TASK TO COMPLETE:
Every record is to be printed exactly as written, and any picture in it is skipped.

GIVEN RECORDS:
'''

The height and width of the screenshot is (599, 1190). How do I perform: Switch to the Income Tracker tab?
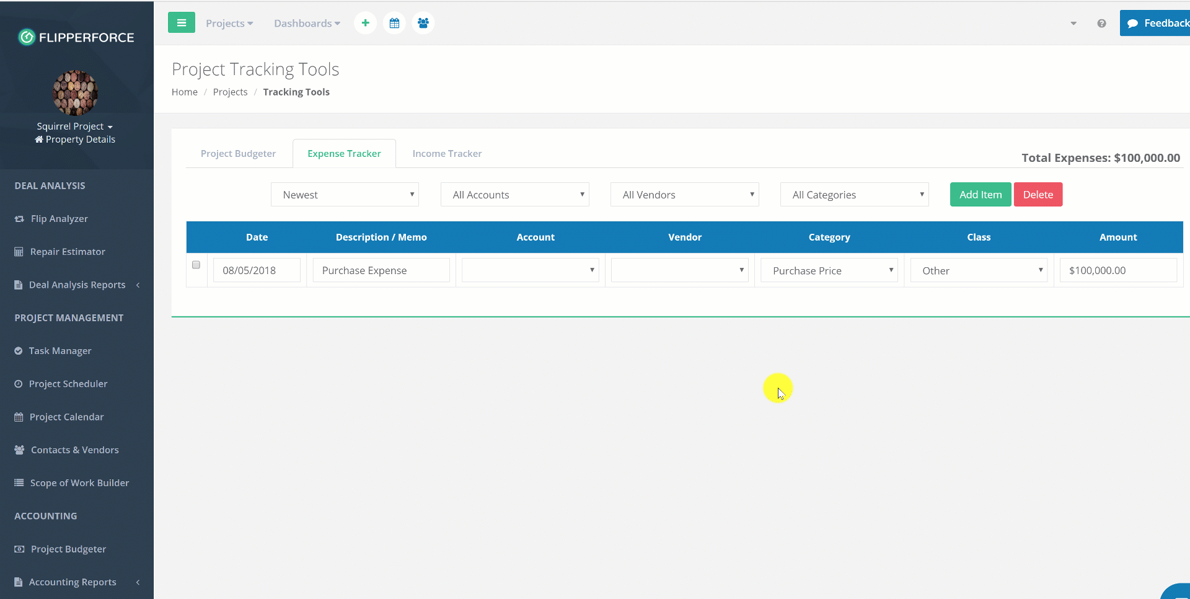(x=446, y=153)
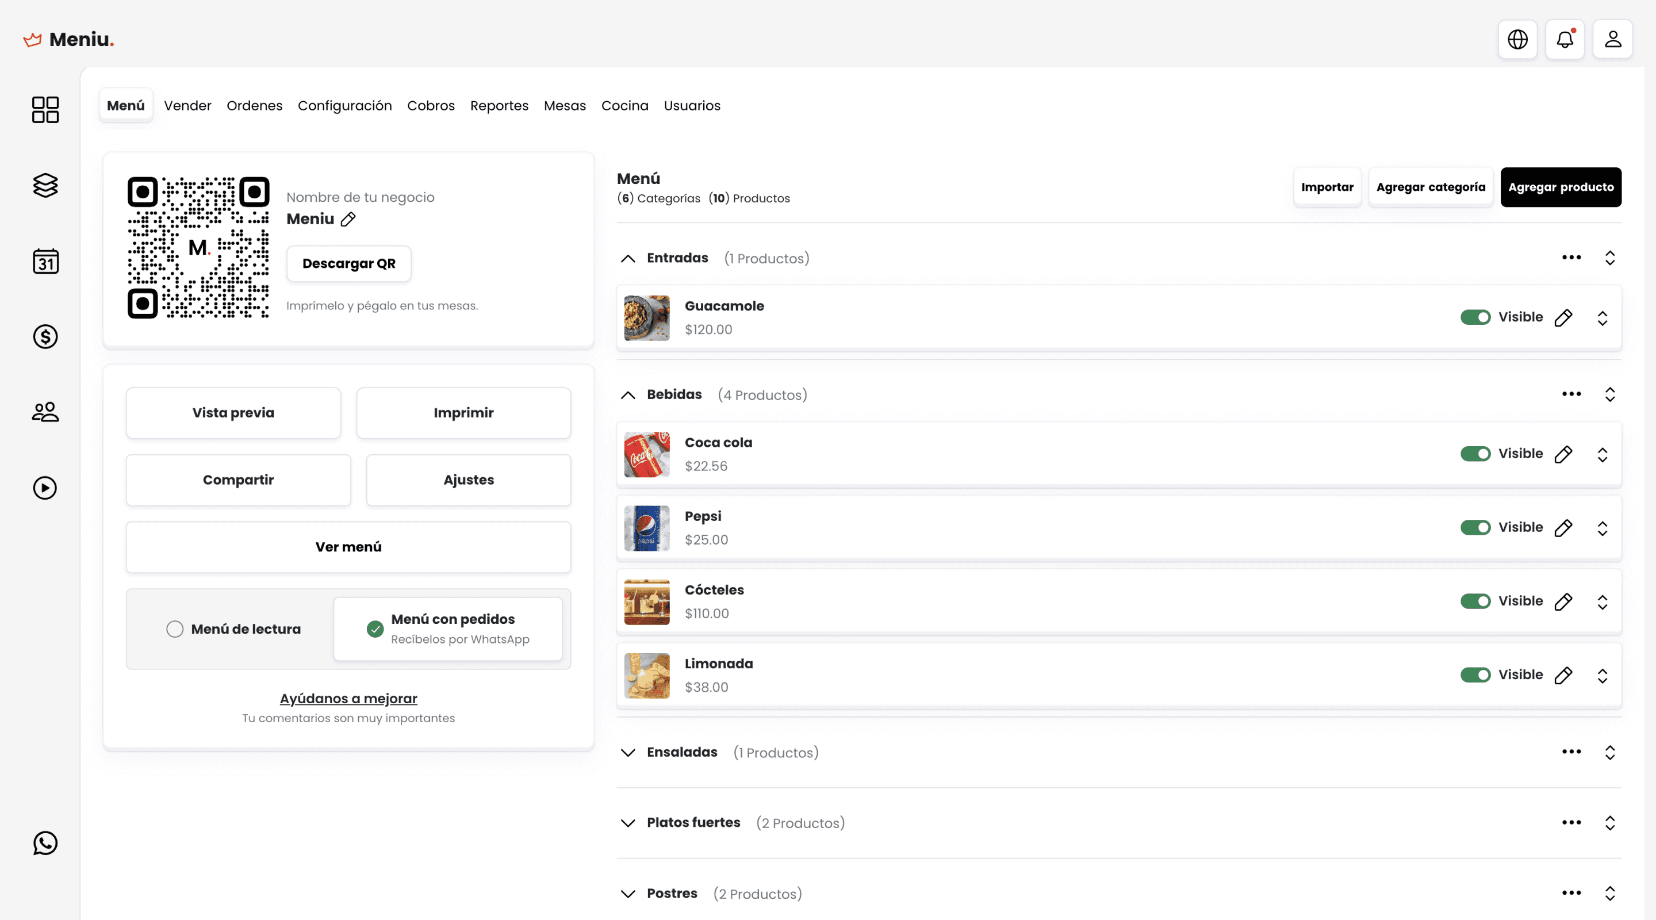The height and width of the screenshot is (920, 1656).
Task: Click the dollar sign icon in sidebar
Action: click(x=45, y=336)

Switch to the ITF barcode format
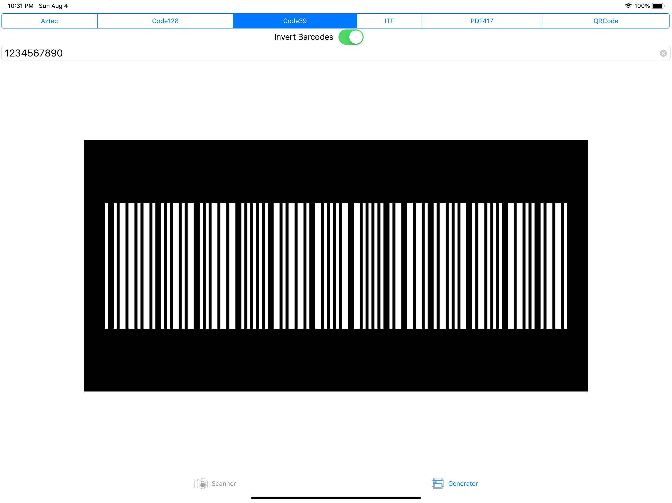tap(389, 21)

'''

RESULT OF THE EXERCISE:
The height and width of the screenshot is (599, 1190). How do I perform: Switch to the Income Tracker tab?
(x=446, y=153)
The height and width of the screenshot is (920, 1656).
Task: Click the dollar sign icon in sidebar
Action: click(x=45, y=336)

Switch to the ITF barcode format
tap(389, 21)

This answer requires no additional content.